Trade is a nightmare right now
And I think you’re right re 2016
I’m with Lady Bracknell on handbags, the economic guru of her age.
So go out and buy lots of stuff to help the economy, Christmas just around the corner. What gall, Shirley Williams writing about the health service with all the wisdom she can muster, she a signatory to the 2012 act along with Nick Clegg. Of course her health insurance when it cometh will pass muster, for others it may not. Yes many countries do not have a publicly funded health service and accept market forces.
Turn it on its head, are they all right and we are wrong holding on to something that started in 1948 from a deeply humanitarian ethos and is for everyone regardless of ability to pay. TKMAXX sell bargain designer bags, check it out.
Trouble is my man bag has some considerable life left in it yet
But I did get a new phoen 10 days ago – my iphone was shattered on the way back from Montreal – I know not how
But I did not buy another iphone – I realise I simply do not need one
Sylvia, I too nearly retched reading the article on the NHS by Shirley Williams. But then again, being selective with your memory and not being able or willing to admit past mistakes, must be a necessary feature of being a long time politician.
An ahem ‘friend’ of mine recently did some translation work for a UK fashion matching company wanting to place adverts in German auto and apparel related facebook feeds. The company in question will source and deliver a matching manbag, punting coat and loafers to go with the colour of your car ( also available in partnership with a UK car exporter ) . Yes, there really are European men this vain they’d part with the cost of a short holiday for a bit of personal attention to their requirements.

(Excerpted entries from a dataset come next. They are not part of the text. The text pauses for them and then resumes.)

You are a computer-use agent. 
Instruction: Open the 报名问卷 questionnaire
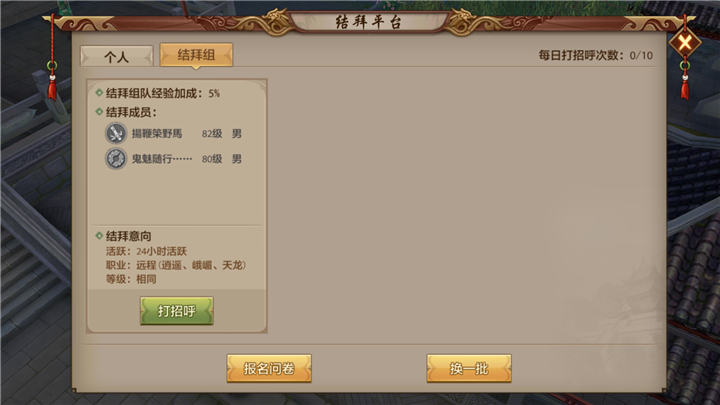(269, 368)
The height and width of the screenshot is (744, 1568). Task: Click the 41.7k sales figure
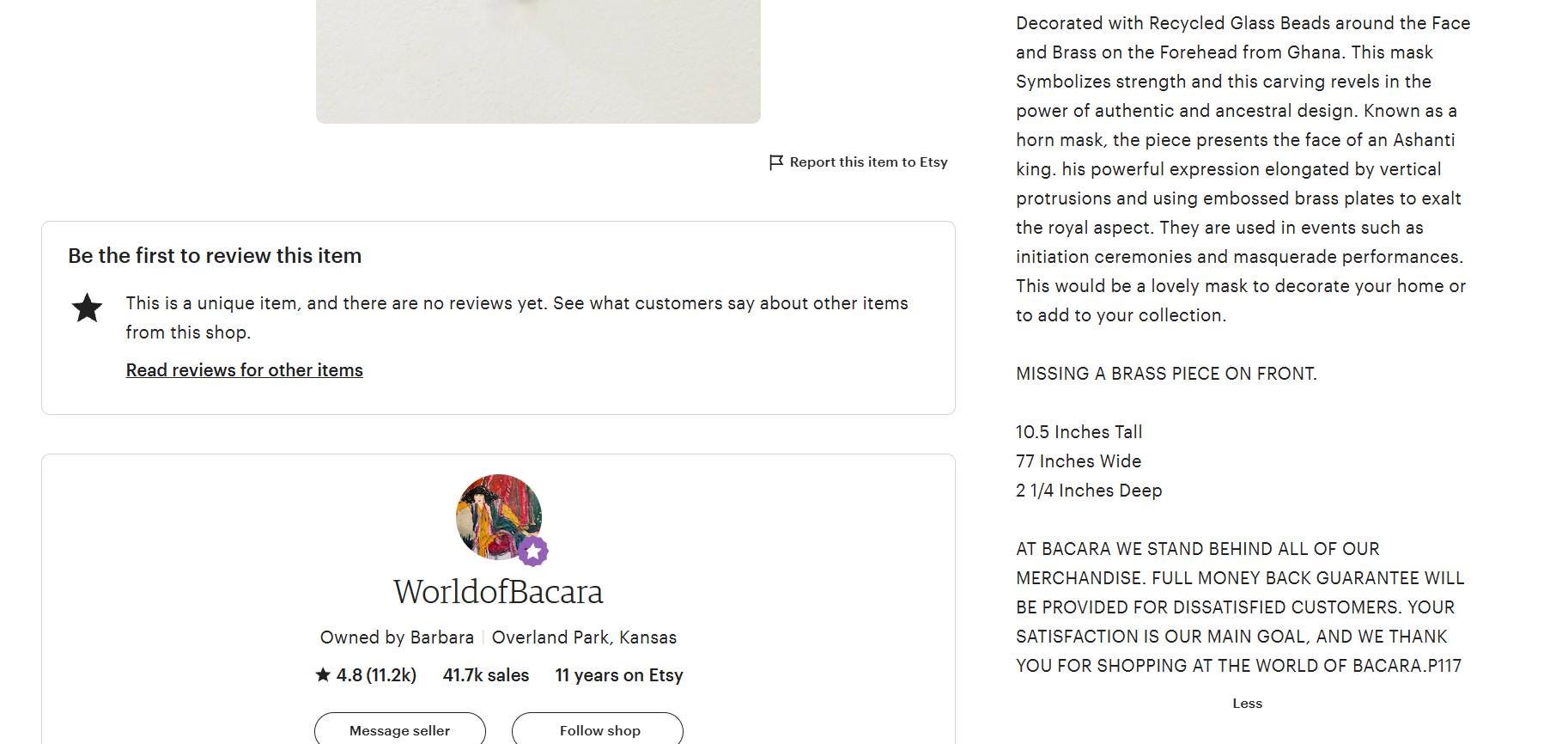pyautogui.click(x=486, y=675)

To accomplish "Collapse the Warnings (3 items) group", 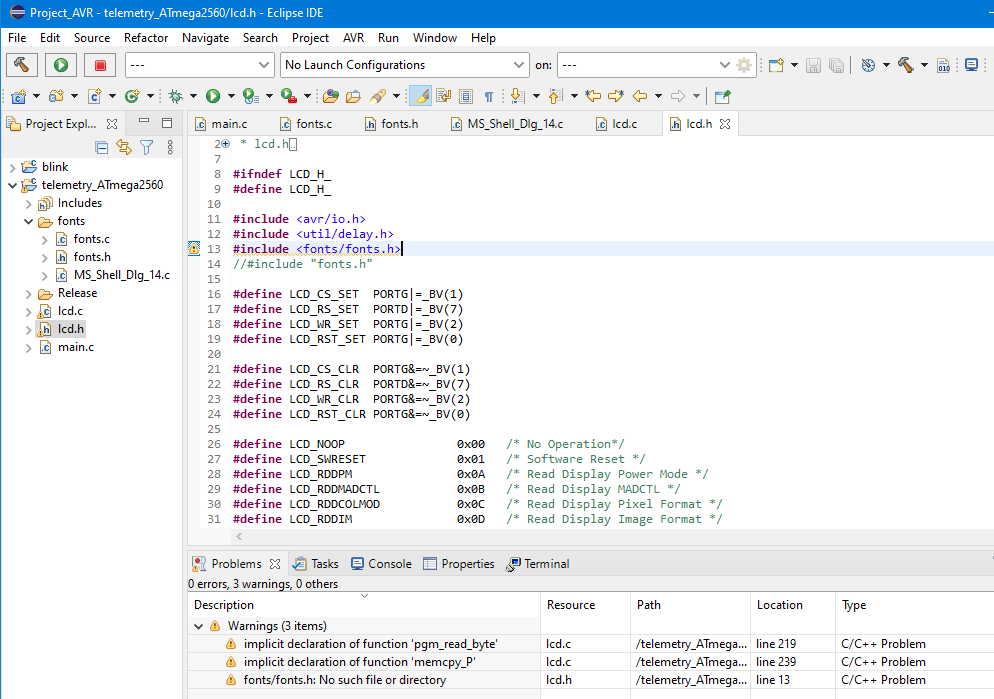I will (198, 626).
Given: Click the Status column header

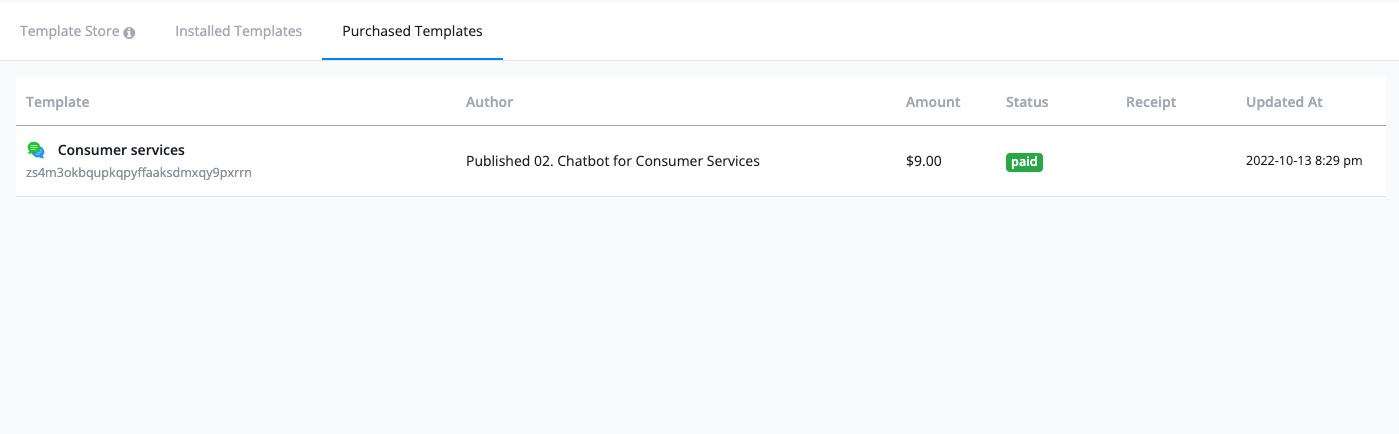Looking at the screenshot, I should click(x=1027, y=102).
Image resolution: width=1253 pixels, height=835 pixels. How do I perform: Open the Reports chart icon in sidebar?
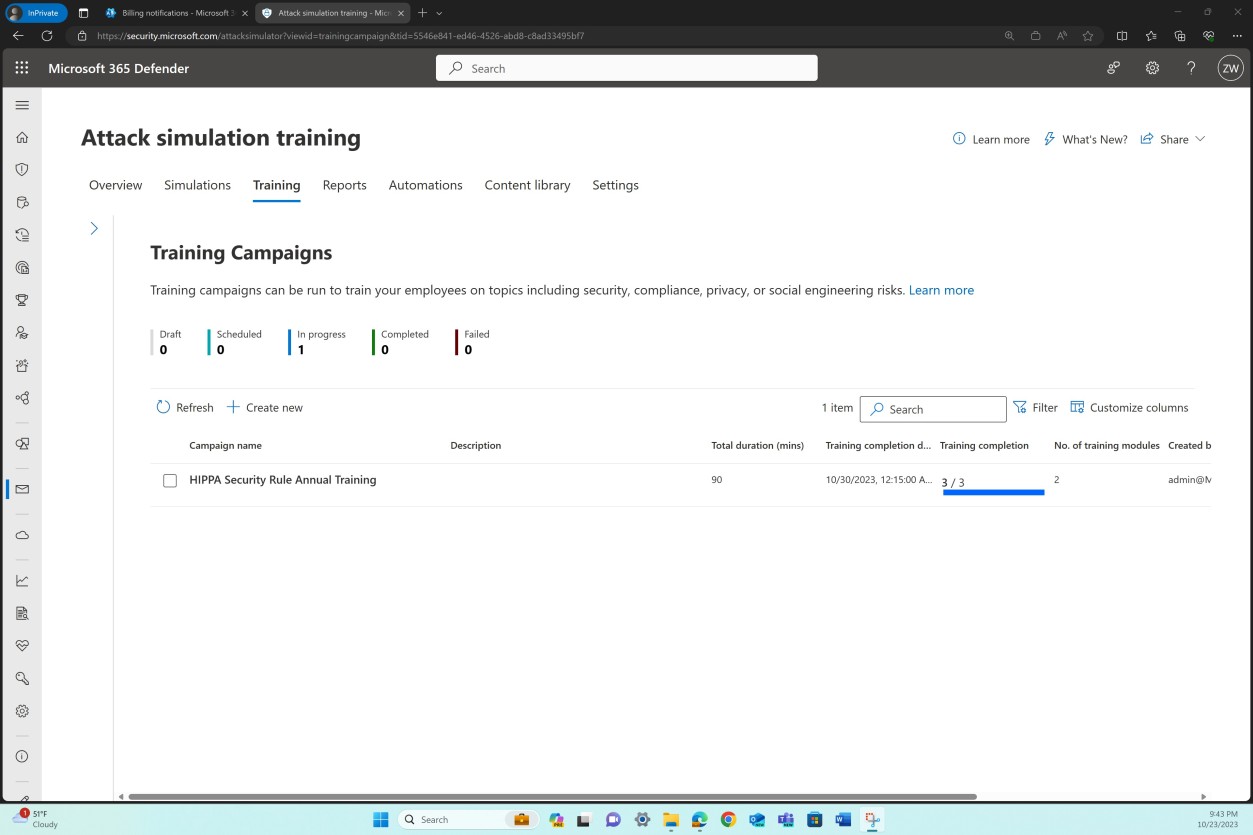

Next time I see her I’ll tell her she has done nothing for the NHS, even if the buyer makes medical instruments.
” And, crucially, that ability to pay in a downturn, which may be coming our way, is not dependent upon a short-term capacity to tax but is instead dependent upon the government’s ability to sell long-term debt….”
I agree with the article, of course, except I might just point out that this sentence isn’t at all consistent with your support of PQE.
Suppose the government couldn’t “sell long-term debt”. What then? Do we have to go back to “selling handbags” to get the money to pay the doctors and nurses?
Of course we don’t. But we do need to make sure our economy is functioning as well as possible, with our productive capacity (which might well include handbags) running close to its maximum capability, so that when the doctors and nurses spend their PQE created money there is actually something to spend it on.
Otherwise we’ll have too much inflation.
But there will be
Housing for a start
And the output of a lot of newly funded businesses
All able to work on the basis of new infrastructure
Am I mistaken or does that sounds very similar to a Job’s Guarantee albeit for skilled medical workers and their ancillaries? I’m very much in favour of the suggestion for the NHS and in general… but I believe that you have some concerns about such a generalised approach or is it the OMF part?
My concern goes far beyond the NHS
And it’s a not a job’s guarantee, per se. It’s a supply guarantee. Jobs must flow from need
So all the nurses and doctors should just work for free – and not have any reward for all their efforts, in the form of handbags and, ye know, other nice stuff that makes life not just about brutish survival?
In fact, I’m willing to bet all the nurses and doctors will leave and move to places that allow the unregulated sale of handbags. You got free healthcare in the Soviet Union, but few hand bags, and big walls to keep you in.